Założyciel fundacji “From the Depths” odniósł się także do książki „Dalej jest noc. Losy Żydów w wybranych powiatach okupowanej Polski”, gdzie opisane zostały przypadki mordowania Żydów przez Polaków. Według Danielsa, publikacja przedstawia informacje znane od dawna: – Niestety, liczba Polaków, która podczas wojny brała udział w mordowaniu Żydów była większa niż Polacy chcą o tym myśleć. Tego nie można ignorować. To jest prawda, którą trzeba powiedzieć. Nie możemy się przed nią ukrywać.
Jako przykład Jonny Daniels podaje mord w Jedwabnem.
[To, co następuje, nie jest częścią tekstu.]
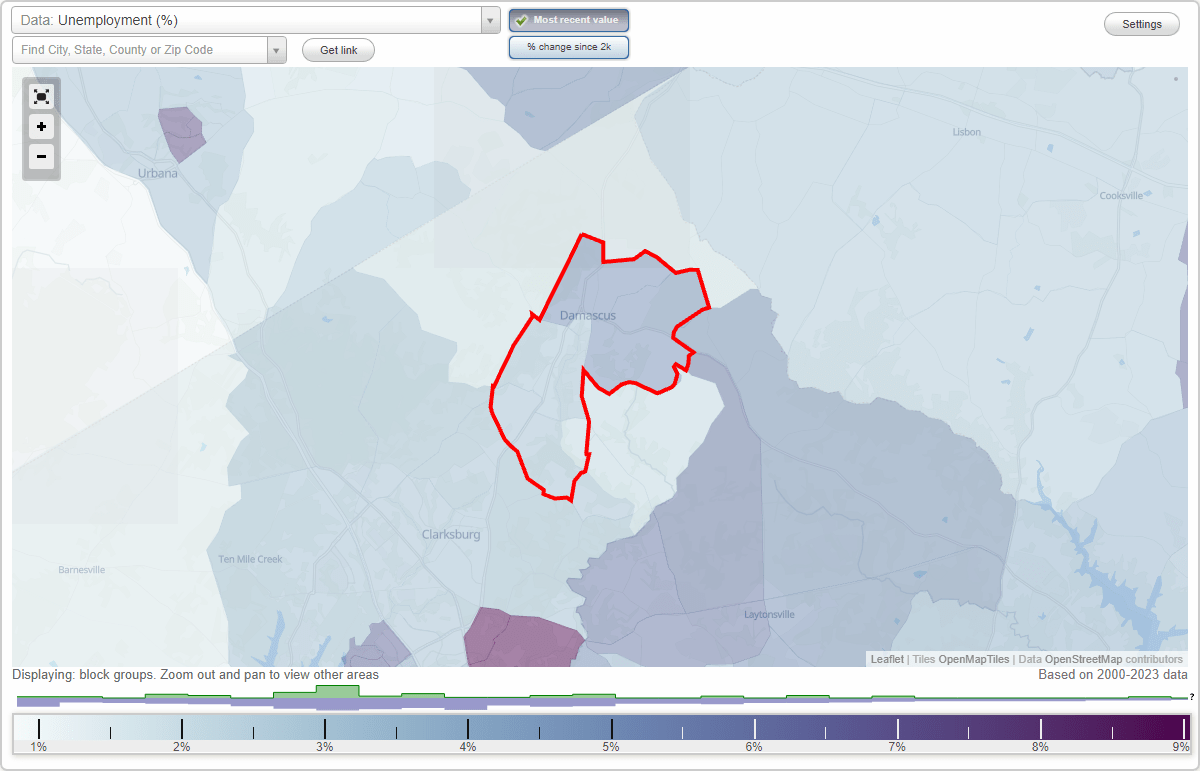Viewport: 1200px width, 771px height.
Task: Click the green checkmark on Most recent value
Action: [520, 20]
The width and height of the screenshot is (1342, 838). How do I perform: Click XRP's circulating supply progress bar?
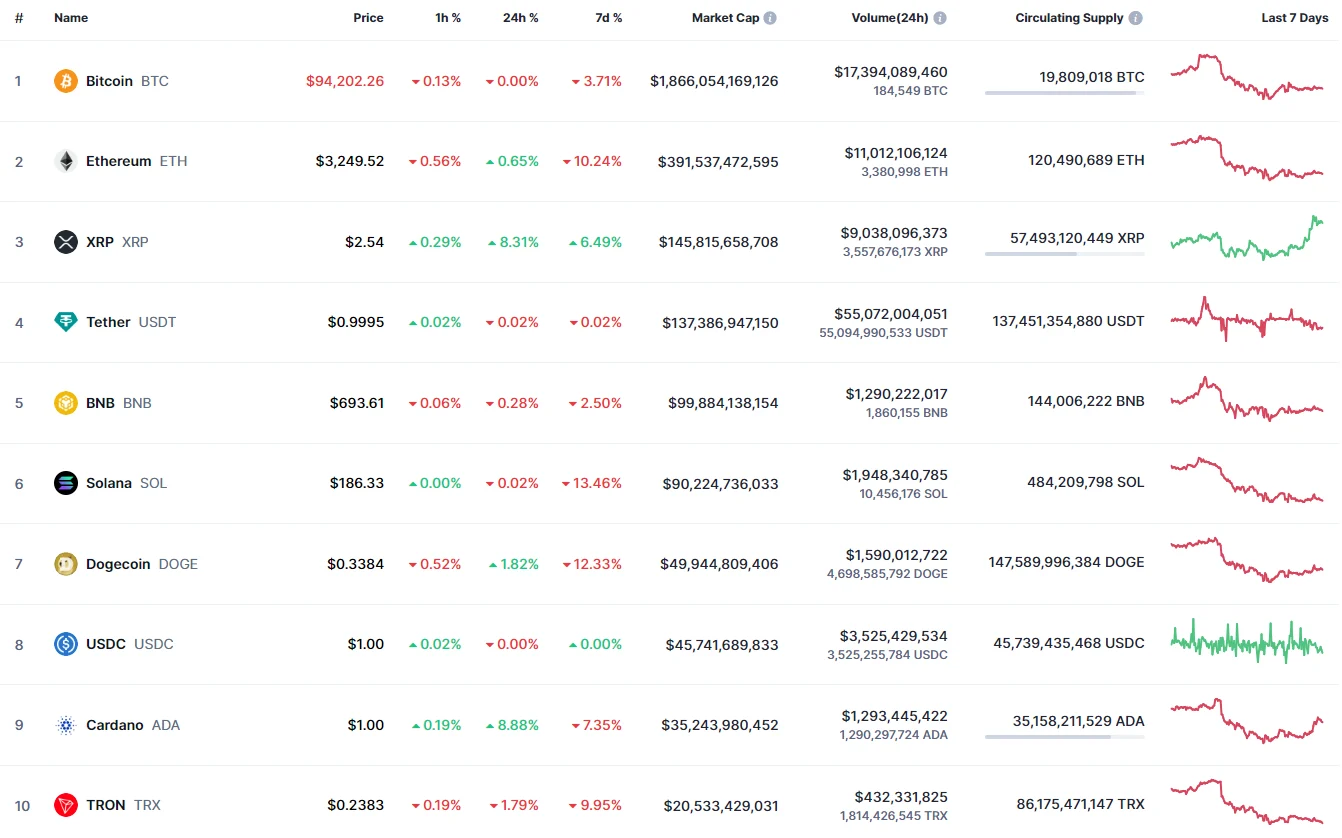[x=1064, y=254]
Za to zdarzenie, według Danielsa, są odpowiedzialni Polacy, którzy nie chcą się do tego przyznać. – Każdy naród tak ma. To jest trudne dla każdej nacji. Izraelczycy też mają milion wymówek na wojnę w Palestynie i dlaczego Palestyńczycy musieli opuścić swoje domy. Nie ma wątpliwości, że to ciężkie, żeby się do tego przyznać i się z tym pogodzić. A Polacy to dumny naród i takie przyznanie się do winy byłoby wbrew ich narodowej dumie. Ale w Polsce to się teraz nie wydarzy – stwierdził w rozmowie z tygodnikiem “Wprost”.